La première est d'ordre littéraire. Le sixième volume des Églogues, intitulé Travers Coda, Index et Divers, vient de sortir.
La deuxième nouvelle est d'ordre politique : Renaud Camus, président du parti de l'In-nocence qu'il a fondé il y a quelques années, s'était porté candidat à la Présidence de la République. N'ayant pas rassemblé les 500 signatures nécessaires, il s'est rallié à Marine Le Pen.
La première est d'une importance littéraire capitale : Les Églogues sont probablement un des cycles romanesques les plus passionnants dela littérature francophone de ces 50 dernières années (j'en ai déjà parlé ici) : richesse du style, originalité de l'innovation, beauté formelle... Imaginez un roman où les personnages principaux seraient, non des personnages traditionnels, mais des phrases, des paragraphes, qui réapparaîtraient à intervalles plus ou moins réguliers, que l'on retrouverait au fil des pages, toujours plus ou moins les mêmes, toujours un peu différents... Citations tronquées, allusions dissimulées, les mots deviennent des personnages récurrents, vivant leur vie, évoluant selon des lois qui leur semblent propres... Les Églogues ne ressemblent à rien de connu (elles me font parfois penser, certes lointainement, à la Sinfonia de Berio, avec son cortège de citations musicales) et Travers Coda, Index et Divers conclut (quasiment puisqu'un septième volume, Lecture, sur leur processus d'élaboration, est annoncé) richement ce cycle.
La seconde nouvelle est, d'un point de vue politique, très anecdotique : Le parti de l'In-nocence ne représente quasiment personne à part Renaud Camus lui-même, la non-obtention des 500 signatures par Renaud Camus n'est pas une surprise, il n'est donc qu'une des nombreuses personnes (environ 15 % des Français tout de même) qui s'apprêtent à voter pour Marine Le Pen.

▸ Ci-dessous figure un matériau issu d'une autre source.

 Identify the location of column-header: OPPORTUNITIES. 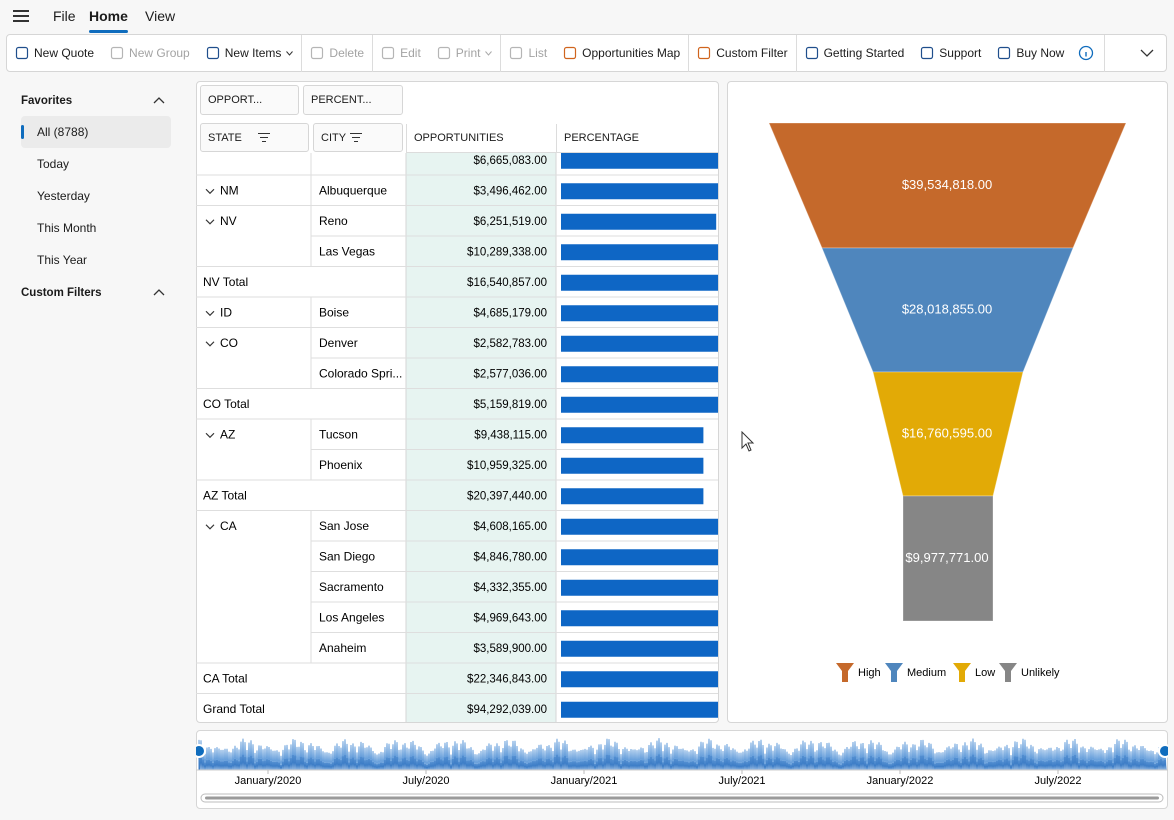
(481, 138).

Et pourtant, une seule de ces deux nouvelles est relayée par la critique littéraire. Sur Travers Coda, Index et Divers, le silence est aussi assourdissant que pour tous les précédents chefs-d’œuvre de Renaud Camus, Du Sens, L’Inauguration de la salle des vents ou L’Amour l'automne. En revanche, pour le ralliement au Front national, l'ensemble de la critique littéraire se réveille comme un seul homme : les "on l'avait bien dit" fleurissent partout. On rappelle l'antisémitisme présumé, soi-disant révélé par la parution de La Campagne de France il y a quelques d'années (qu'apparemment aucun des critiques en question n'a réellement lu pour faire un tel contre-sens), on déplore son talent si vite disparu (il était plus facile de l'apprécier lorsqu'il restait dans son rôle bien encadré d'écrivain gay de service), on moque sa prolixité...

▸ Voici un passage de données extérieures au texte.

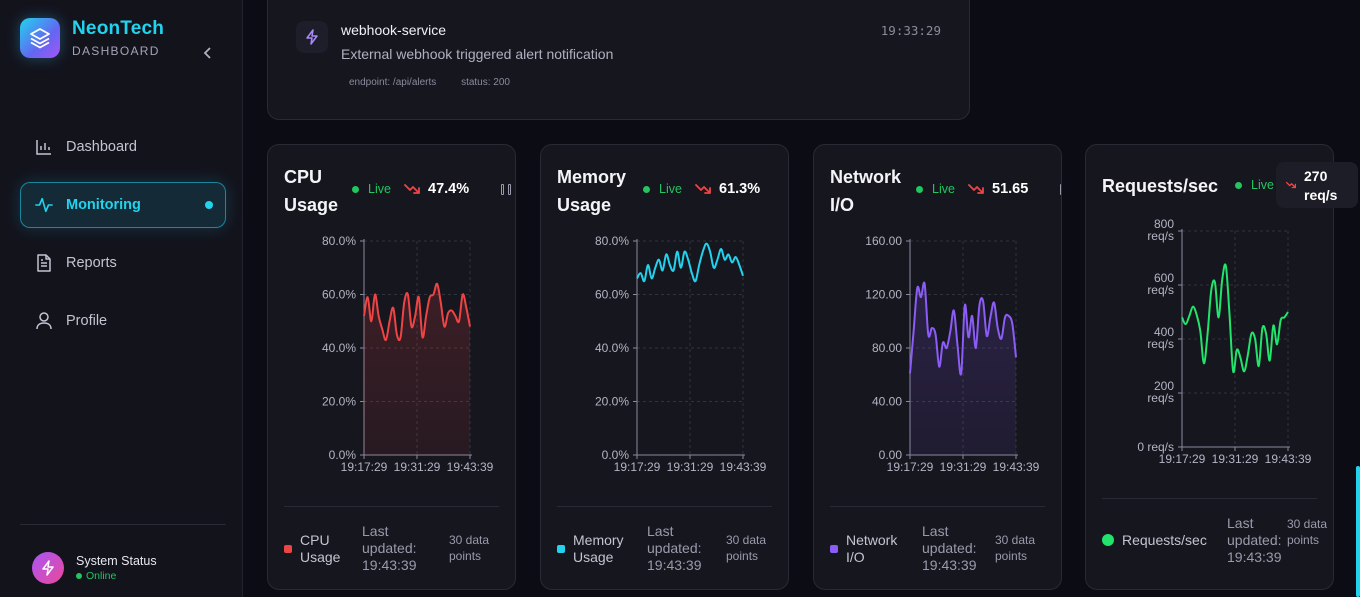 This screenshot has width=1360, height=597. I want to click on trend-badge: 270 req/s, so click(1317, 185).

Que les choses soient claires, je ne partage du tout les positions politiques de Renaud Camus. Mais je considère que la seule question qui vaille à leur sujet est la suivante : l'empêchent-t-elles d'être un écrivain génial ? La réponse est clairement négative. De la même manière que les délires antisémites de Céline ne l'ont pas empêché d'être un styliste sans pareil, que ses appels au meurtre du bourgeois n'ont pas empêché Sartre d'écrire quelques livres remarquables.
Dans Du Sens, L’Inauguration de la salle des vents ou les Églogues, les positions politiques de Renaud Camus ne transparaissent pas réellement. Dans son Journal, en revanche, elles sont visibles. Mais pas du tout sous la même forme que dans ses déclarations ou ses ouvrages politiques (que je ne lis plus depuis longtemps). En effet, dans son œuvre littéraire, ses opinions sur l'actualité apparaissent comme de la mélancolie ("c'était mieux avant"), ce qui est un sentiment qui a toujours eu une forte puissance poétique (toutes Les Mémoires d'outre-tombe sont fondées sur des sentiments de cet ordre). En outre, les opinions exprimées dans son Journal le sont toujours avec force repentirs et détours : chaque avis exprimé est aussitôt corrigé par une opinion partiellement contraire, la pensée est en mouvement continuel, jamais figée. Dans ses déclarations politiques, le mélancolique devient réactionnaire, la pensée pensante et repentante se fait dogmatique. Et, au final, la tonalité en est fondamentalement transformée. Celui qui fournit dans son Journal un puissant aiguillon de réflexion sur nos sociétés contemporaines, mais une réflexion sans arrêt renouvelée et toujours ouverte, devient, dans ses ouvrages politiques, un extrémiste de plus.
Pour moi, cette nouvelle affaire Camus confirme deux choses :
- un écrivain peut être génial quelles que soient ses positions politiques ;
- la critique littéraire francophone est beaucoup plus douée pour sacrifier d'un seul mouvement un écrivain sur l'autel de la bien-pensance que pour déceler un talent réel et original.